(Saved data entries)
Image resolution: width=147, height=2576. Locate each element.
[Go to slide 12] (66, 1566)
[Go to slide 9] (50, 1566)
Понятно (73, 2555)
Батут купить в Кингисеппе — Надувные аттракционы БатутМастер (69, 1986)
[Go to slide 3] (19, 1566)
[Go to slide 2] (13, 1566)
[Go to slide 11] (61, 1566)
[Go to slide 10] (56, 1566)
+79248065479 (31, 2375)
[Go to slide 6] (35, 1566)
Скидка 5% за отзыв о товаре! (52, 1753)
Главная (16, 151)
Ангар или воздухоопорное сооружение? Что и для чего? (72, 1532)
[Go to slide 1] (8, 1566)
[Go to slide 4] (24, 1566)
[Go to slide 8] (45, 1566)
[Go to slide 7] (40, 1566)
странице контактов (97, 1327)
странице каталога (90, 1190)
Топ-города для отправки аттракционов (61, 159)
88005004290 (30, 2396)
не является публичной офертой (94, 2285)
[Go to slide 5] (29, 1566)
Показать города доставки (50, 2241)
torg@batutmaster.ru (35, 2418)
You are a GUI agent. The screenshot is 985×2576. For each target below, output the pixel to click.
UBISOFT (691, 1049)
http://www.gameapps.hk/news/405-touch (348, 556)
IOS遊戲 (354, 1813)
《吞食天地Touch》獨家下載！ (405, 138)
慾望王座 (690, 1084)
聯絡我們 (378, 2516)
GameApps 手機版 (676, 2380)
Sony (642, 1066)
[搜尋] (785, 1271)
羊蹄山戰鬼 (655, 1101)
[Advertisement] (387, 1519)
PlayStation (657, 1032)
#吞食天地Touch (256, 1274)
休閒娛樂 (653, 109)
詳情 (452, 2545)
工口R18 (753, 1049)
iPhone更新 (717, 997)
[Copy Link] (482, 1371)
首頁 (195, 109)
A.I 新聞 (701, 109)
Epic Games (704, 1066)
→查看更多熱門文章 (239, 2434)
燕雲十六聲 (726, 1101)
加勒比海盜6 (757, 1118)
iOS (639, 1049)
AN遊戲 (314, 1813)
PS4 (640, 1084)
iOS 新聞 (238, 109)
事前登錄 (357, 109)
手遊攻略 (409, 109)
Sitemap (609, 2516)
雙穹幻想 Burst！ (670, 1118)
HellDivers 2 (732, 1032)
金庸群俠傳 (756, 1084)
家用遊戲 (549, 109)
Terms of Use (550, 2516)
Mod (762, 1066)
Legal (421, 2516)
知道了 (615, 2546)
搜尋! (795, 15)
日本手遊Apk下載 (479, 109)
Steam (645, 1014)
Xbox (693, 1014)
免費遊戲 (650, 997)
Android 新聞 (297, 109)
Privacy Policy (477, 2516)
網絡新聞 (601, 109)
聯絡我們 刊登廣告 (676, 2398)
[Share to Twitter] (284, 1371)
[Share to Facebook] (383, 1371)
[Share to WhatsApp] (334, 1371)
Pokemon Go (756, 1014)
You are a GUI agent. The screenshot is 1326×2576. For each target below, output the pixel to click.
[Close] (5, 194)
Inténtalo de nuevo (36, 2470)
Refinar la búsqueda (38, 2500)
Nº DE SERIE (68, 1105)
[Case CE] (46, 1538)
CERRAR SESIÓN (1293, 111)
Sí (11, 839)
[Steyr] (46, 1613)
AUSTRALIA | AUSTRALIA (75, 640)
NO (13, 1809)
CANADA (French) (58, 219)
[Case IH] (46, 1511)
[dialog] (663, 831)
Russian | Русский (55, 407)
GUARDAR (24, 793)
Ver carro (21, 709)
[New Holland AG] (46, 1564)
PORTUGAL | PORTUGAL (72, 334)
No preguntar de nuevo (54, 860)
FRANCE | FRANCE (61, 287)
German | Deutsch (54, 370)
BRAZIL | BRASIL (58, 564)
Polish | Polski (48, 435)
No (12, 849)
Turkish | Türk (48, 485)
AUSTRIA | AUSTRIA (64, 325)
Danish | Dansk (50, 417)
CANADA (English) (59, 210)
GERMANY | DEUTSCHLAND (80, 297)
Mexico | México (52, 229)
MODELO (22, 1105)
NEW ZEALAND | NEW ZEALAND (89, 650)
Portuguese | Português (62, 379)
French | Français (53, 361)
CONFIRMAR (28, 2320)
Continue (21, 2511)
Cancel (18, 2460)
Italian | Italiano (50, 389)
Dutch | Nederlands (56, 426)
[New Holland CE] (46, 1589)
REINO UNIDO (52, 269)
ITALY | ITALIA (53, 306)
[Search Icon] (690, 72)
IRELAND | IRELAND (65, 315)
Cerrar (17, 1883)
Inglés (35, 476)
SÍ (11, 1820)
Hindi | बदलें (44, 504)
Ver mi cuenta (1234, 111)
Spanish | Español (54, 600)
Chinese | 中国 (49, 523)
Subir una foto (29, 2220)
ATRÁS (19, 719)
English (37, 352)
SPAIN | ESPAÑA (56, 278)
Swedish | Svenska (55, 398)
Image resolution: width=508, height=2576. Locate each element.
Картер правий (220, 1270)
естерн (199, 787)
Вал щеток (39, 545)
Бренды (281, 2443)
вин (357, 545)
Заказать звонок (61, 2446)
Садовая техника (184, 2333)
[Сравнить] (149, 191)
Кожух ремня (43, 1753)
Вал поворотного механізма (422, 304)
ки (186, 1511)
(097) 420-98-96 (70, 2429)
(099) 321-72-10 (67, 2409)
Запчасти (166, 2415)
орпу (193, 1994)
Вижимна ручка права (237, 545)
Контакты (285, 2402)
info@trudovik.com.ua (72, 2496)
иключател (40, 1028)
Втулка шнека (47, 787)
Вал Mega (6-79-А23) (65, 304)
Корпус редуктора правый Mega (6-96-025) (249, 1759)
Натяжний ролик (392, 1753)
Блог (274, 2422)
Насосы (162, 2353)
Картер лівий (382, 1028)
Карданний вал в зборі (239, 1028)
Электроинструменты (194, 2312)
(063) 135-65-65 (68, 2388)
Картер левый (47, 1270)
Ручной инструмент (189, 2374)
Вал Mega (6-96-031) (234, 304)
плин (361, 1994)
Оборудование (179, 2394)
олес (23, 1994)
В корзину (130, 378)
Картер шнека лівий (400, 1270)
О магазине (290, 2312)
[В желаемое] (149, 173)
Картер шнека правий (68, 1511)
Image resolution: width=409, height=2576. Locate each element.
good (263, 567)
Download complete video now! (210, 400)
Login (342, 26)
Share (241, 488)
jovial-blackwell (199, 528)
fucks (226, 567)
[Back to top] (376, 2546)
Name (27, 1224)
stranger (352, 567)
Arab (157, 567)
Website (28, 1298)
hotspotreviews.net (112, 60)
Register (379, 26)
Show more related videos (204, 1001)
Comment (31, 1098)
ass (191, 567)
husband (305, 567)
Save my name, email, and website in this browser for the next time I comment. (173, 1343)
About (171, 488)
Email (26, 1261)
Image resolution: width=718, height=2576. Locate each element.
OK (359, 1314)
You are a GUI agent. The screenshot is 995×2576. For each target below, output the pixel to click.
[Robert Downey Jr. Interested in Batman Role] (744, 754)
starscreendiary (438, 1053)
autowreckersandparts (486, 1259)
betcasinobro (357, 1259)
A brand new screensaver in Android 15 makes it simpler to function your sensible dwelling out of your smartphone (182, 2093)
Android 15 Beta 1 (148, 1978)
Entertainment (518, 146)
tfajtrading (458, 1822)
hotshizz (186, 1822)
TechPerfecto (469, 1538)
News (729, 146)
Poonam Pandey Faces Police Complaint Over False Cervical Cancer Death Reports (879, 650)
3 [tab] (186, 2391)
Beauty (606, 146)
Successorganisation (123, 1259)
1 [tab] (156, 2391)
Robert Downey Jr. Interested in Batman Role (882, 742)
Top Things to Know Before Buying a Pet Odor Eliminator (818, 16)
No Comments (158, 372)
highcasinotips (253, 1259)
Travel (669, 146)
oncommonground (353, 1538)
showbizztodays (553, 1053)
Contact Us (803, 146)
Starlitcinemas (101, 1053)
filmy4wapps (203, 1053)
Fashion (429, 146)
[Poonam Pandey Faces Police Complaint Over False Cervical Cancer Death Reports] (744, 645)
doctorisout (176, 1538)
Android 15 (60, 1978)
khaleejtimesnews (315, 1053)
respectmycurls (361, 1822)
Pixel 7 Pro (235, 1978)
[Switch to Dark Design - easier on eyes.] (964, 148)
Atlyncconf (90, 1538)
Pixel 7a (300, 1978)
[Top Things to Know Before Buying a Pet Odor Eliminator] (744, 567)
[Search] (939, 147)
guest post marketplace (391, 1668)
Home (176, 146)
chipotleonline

**Exercise instructions**
From the line that has "Spanish | Español (54, 600)" through the line that has "Запчасти (166, 2415)", copy every line exactly as it appears above, and leave out all others.

**Problem solution**
Spanish | Español (54, 600)
Chinese | 中国 (49, 523)
Subir una foto (29, 2220)
ATRÁS (19, 719)
English (37, 352)
SPAIN | ESPAÑA (56, 278)
Swedish | Svenska (55, 398)
Image resolution: width=508, height=2576. Locate each element.
Картер правий (220, 1270)
естерн (199, 787)
Вал щеток (39, 545)
Бренды (281, 2443)
вин (357, 545)
Заказать звонок (61, 2446)
Садовая техника (184, 2333)
[Сравнить] (149, 191)
Кожух ремня (43, 1753)
Вал поворотного механізма (422, 304)
ки (186, 1511)
(097) 420-98-96 (70, 2429)
(099) 321-72-10 (67, 2409)
Запчасти (166, 2415)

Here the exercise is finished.